» **Stated exercise**
Copy the rows below word for word, from the line with "The image size is (480, 721)." up to and including the line with "will (x=193, y=9).".

────────

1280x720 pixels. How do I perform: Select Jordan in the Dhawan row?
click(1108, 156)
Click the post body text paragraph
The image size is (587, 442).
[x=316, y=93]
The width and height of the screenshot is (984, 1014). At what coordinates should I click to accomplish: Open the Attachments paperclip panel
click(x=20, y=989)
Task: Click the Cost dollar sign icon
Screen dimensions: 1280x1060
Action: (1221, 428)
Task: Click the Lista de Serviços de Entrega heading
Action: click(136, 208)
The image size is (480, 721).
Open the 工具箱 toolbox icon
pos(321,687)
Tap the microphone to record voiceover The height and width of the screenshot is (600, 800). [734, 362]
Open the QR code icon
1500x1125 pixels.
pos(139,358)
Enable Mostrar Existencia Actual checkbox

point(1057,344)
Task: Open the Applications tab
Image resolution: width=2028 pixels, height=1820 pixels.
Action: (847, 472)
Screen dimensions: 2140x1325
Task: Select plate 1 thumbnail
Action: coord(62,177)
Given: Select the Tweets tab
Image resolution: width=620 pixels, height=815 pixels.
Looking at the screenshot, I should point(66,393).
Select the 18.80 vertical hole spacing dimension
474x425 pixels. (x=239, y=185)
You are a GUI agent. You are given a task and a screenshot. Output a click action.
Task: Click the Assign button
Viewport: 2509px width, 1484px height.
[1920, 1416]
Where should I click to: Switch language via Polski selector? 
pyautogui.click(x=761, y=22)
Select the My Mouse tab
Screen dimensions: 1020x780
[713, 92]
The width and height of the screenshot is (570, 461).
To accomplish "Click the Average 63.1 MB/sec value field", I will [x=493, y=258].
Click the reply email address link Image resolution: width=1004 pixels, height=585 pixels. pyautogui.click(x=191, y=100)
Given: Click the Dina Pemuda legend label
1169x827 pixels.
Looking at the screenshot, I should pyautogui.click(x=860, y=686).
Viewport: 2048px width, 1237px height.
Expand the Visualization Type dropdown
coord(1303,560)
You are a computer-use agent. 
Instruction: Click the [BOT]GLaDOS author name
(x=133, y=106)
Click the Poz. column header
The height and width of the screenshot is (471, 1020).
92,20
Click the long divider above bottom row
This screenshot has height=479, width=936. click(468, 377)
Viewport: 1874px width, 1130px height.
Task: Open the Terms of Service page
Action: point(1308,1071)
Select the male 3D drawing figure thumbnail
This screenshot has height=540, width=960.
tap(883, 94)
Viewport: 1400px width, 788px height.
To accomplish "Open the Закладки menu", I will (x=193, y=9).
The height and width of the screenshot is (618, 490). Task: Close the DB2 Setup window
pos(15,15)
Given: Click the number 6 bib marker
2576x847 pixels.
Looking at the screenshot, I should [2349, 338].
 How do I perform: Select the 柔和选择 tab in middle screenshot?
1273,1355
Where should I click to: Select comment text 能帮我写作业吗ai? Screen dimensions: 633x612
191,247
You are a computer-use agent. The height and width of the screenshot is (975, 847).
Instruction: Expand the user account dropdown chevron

────────

» **Exercise result**
The image size is (480, 721).
Open the 工具箱 toolbox icon
pos(321,687)
Tap the microphone to record voiceover The height and width of the screenshot is (600, 800). [734, 362]
Open the QR code icon
1500x1125 pixels.
pos(139,358)
Enable Mostrar Existencia Actual checkbox

point(1057,344)
Task: Open the Applications tab
Image resolution: width=2028 pixels, height=1820 pixels.
Action: (847, 472)
Screen dimensions: 2140x1325
Task: Select plate 1 thumbnail
Action: coord(62,177)
Given: Select the Tweets tab
Image resolution: width=620 pixels, height=815 pixels.
Looking at the screenshot, I should point(66,393).
Select the 18.80 vertical hole spacing dimension
474x425 pixels. (x=239, y=185)
You are a GUI agent. You are given a task and a screenshot. Output a click action.
Task: Click the Assign button
Viewport: 2509px width, 1484px height.
[1920, 1416]
Where should I click to: Switch language via Polski selector? 
pyautogui.click(x=761, y=22)
Select the My Mouse tab
Screen dimensions: 1020x780
[713, 92]
The width and height of the screenshot is (570, 461).
To accomplish "Click the Average 63.1 MB/sec value field", I will [x=493, y=258].
Click the reply email address link Image resolution: width=1004 pixels, height=585 pixels. pyautogui.click(x=191, y=100)
Given: Click the Dina Pemuda legend label
1169x827 pixels.
Looking at the screenshot, I should pyautogui.click(x=860, y=686).
Viewport: 2048px width, 1237px height.
Expand the Visualization Type dropdown
coord(1303,560)
You are a computer-use agent. 
Instruction: Click the [BOT]GLaDOS author name
(x=133, y=106)
Click the Poz. column header
The height and width of the screenshot is (471, 1020).
92,20
Click the long divider above bottom row
This screenshot has height=479, width=936. click(468, 377)
Viewport: 1874px width, 1130px height.
Task: Open the Terms of Service page
Action: point(1308,1071)
Select the male 3D drawing figure thumbnail
This screenshot has height=540, width=960.
tap(883, 94)
Viewport: 1400px width, 788px height.
To accomplish "Open the Закладки menu", I will (x=193, y=9).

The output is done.